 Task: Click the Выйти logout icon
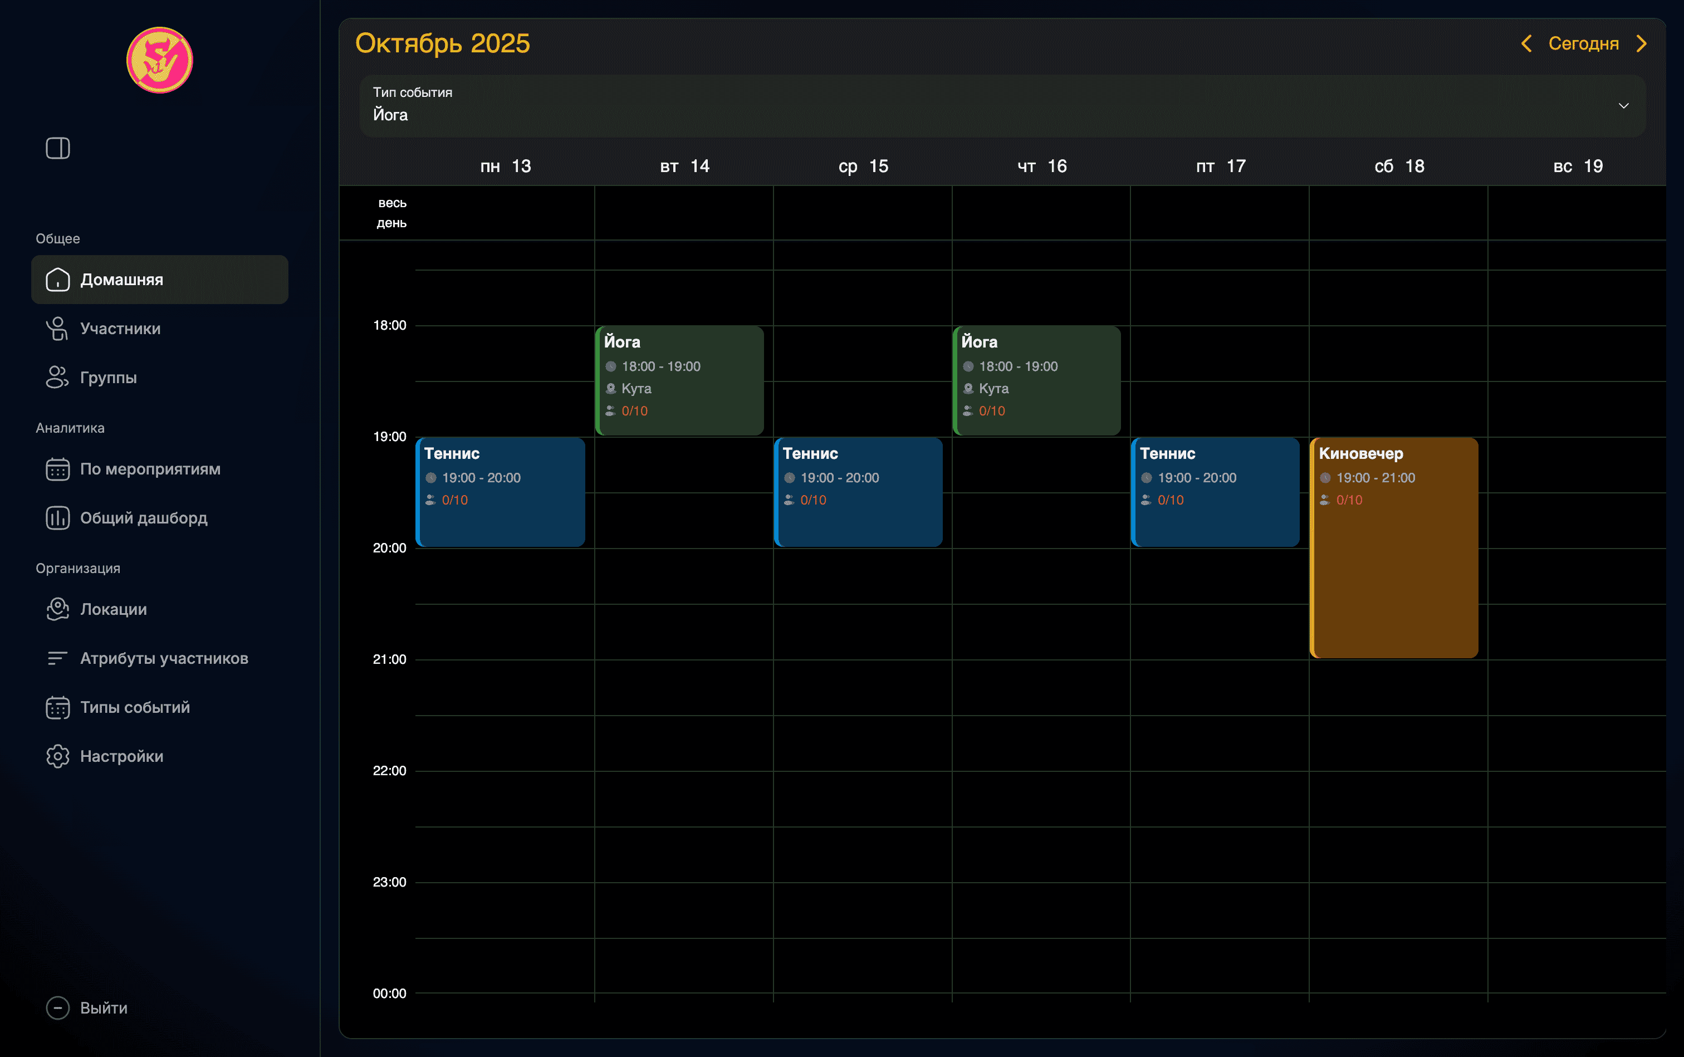(x=57, y=1008)
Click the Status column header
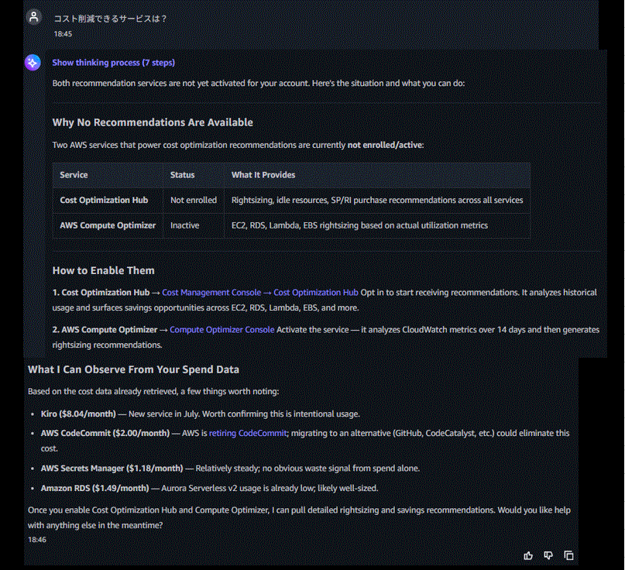Image resolution: width=625 pixels, height=570 pixels. click(182, 175)
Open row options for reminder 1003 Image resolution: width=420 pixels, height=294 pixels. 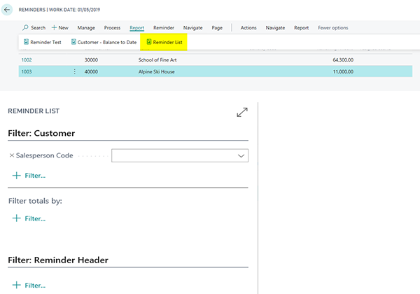[75, 71]
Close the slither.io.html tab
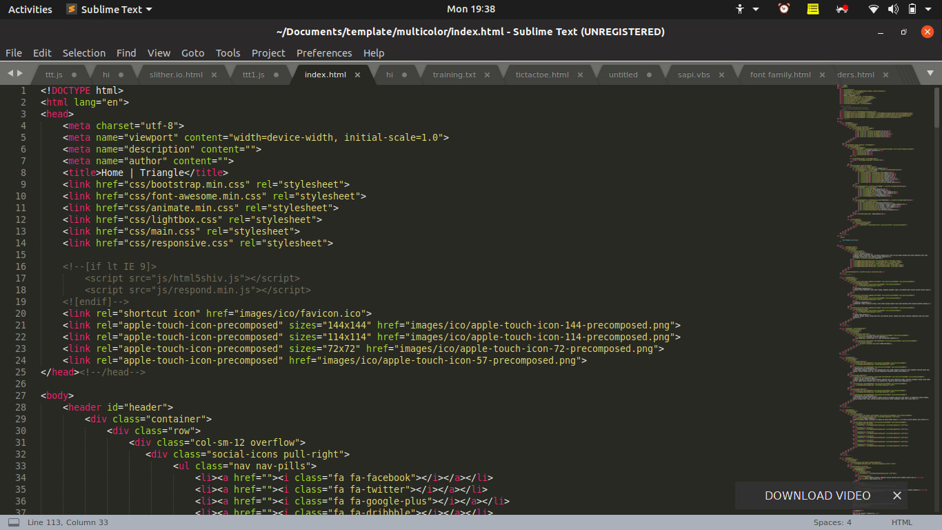The height and width of the screenshot is (530, 942). click(214, 75)
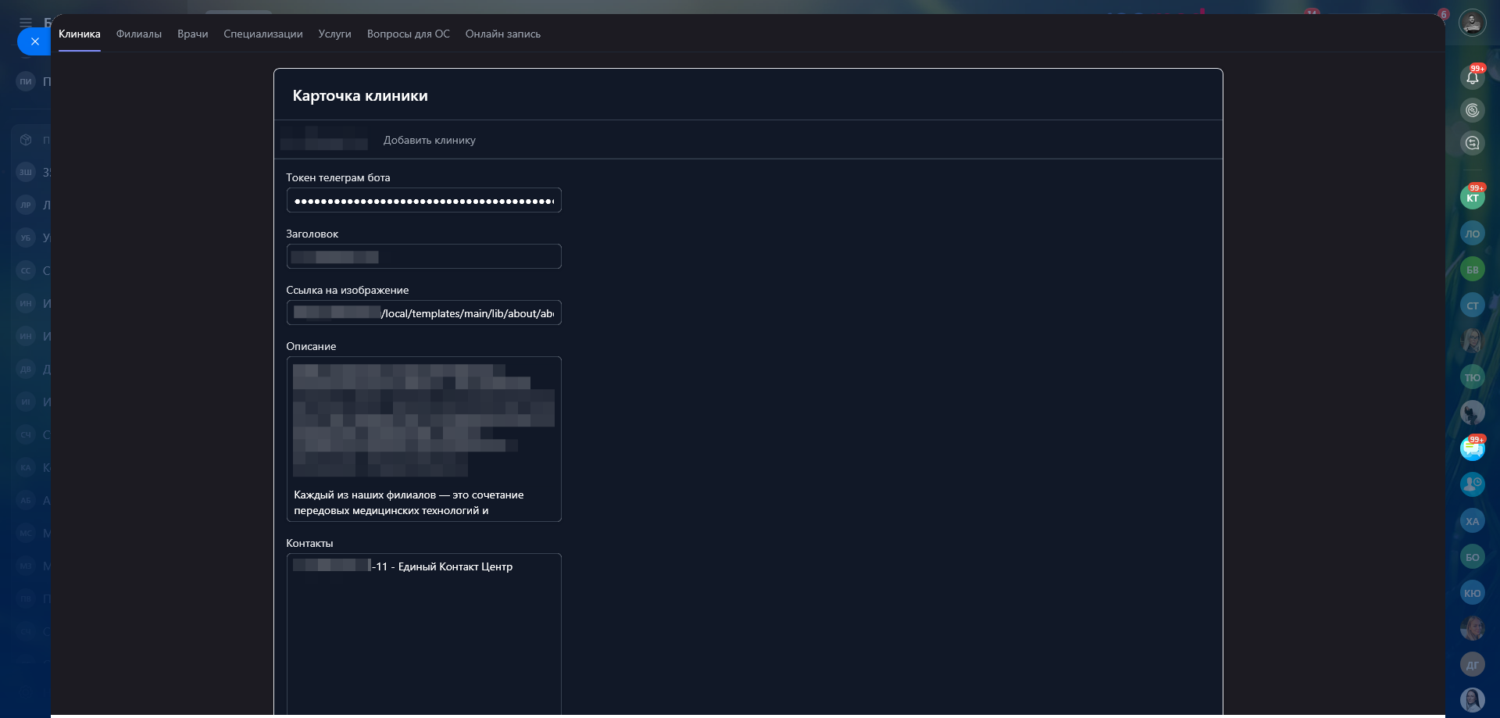
Task: Open the chat transfer bubble icon
Action: tap(1472, 143)
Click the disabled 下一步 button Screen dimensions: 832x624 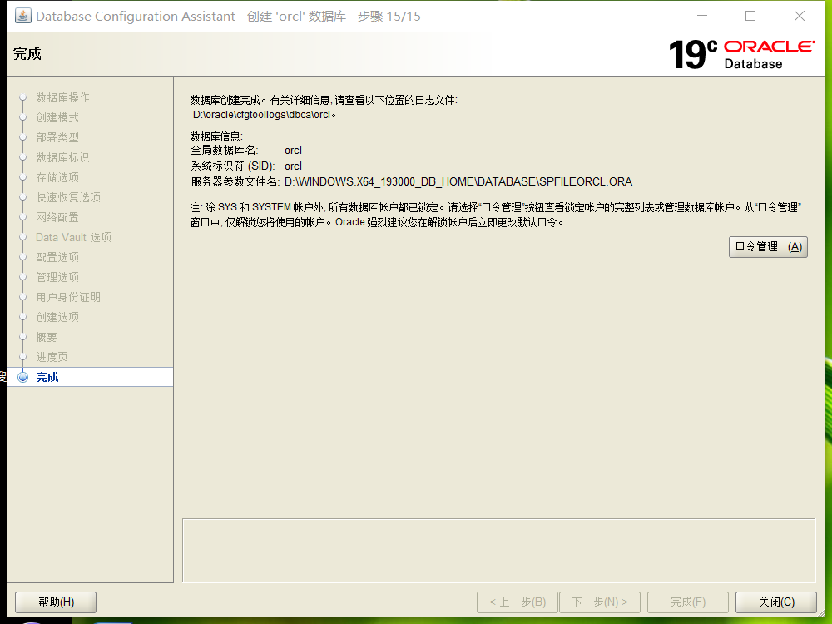tap(599, 602)
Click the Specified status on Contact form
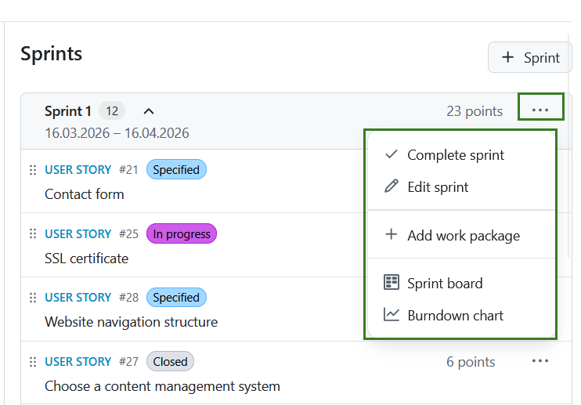Screen dimensions: 581x405 click(x=176, y=169)
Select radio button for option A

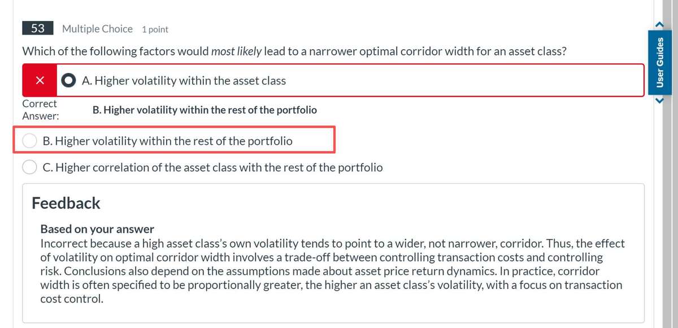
◆ ◆ ◆ ◆ ◆
YOUR INSTRUCTIONS — Output as a JSON list of strings the records from the line containing "Click the Specified status on Contact form" through the end of the records, one string per line with blank lines left out. Leave the pictures out of the answer.

FINAL ANSWER —
[
  "Click the Specified status on Contact form",
  "Screen dimensions: 581x405 click(x=176, y=169)",
  "Select radio button for option A"
]